Quoting reporter Patty Culhane, Al Jazeera noted that these aerial attacks “may relate to the so-called December Directive—a memo sent by Barack Obama before the end of his presidency changing the command structure enabling commanders on the ground to bypass the Pentagon and order airstrikes, while also easing the restrictions on when they could fire.” In maintaining this directive, President Donald Trump has ensured a disastrously high civilian death toll in Syria.
Earlier last month, between May 14 and 15, coalition strikes in both Deir Ezzor and Raqqa killed at least eighty-two civilians, twenty-three of whom were farmers. The monitoring group, Airwars, reports that over 700 civilians have been killed by airstrikes in the month of May alone, while hundreds of others have been injured. The Syrian Network for Human Rights claims that a total of 964 civilians have been killed in Syria last month. According to a report by Foreign Policy, the United States is actively seeking to hide its culpability for these deaths:
As the result of a deal struck among the coalition partners, civilian casualty incidents included in monthly reporting will not be tied to specific countries. That means the United States will in the future no longer confirm its own responsibility for specific civilian casualty incidents either — a move toward greater secrecy that could deprive victims’ families of any avenue to seek justice or compensation for these deaths.

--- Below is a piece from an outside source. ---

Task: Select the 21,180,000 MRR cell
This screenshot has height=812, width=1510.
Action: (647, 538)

Civilians in Syria are trapped between a rock and a hard place. If not from coalition strikes, they are dying at the hands of President Bashar Al-Assad and his various allies, or being executed at the hands of ISIS. Increased airstrikes are even resulting in higher retaliatory attacks by ISIS against civilians believed to be colluding with the United States and its allies. One day after the May 14 coalition strikes in Deir Ezzor, for example, members of ISIS “reportedly cut the throats of eight men at the site of the attack, accusing them of providing coordinates for the air strikes,” according to Al Jazeera.

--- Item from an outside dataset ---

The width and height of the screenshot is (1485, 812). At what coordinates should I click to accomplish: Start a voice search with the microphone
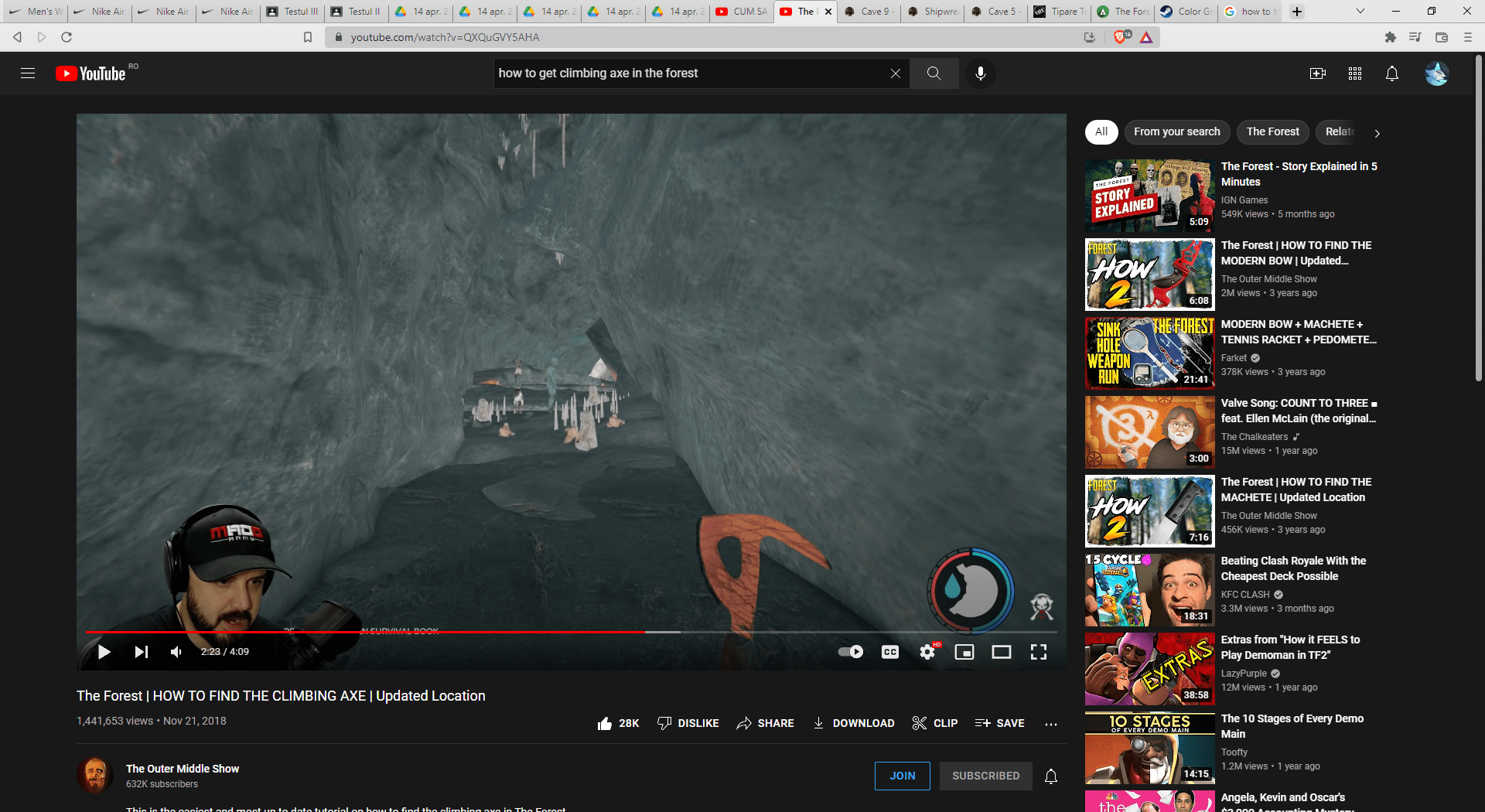[981, 73]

Amid all of this, many are wondering why antiwar groups are failing to either draw attention to the exceptional horrors civilians are facing, or mobilizing against the ongoing aerial war the United States and its allies are unleashing on Syria. As Syrian bodies continue to pile up in horrifyingly large numbers, it is hard to forget that the only major effort undertaken by the antiwar movement in the United States was to coordinate widespread “emergency protests” in response to Trump’s April airstrikes on one of Assad’s bases.
In its abysmal moral failure, the lackadaisical antiwar movement joins the United States and its various allies in paying lip service to the need for a peaceful solution in Syria, as it sits back and watches the country’s pulverization.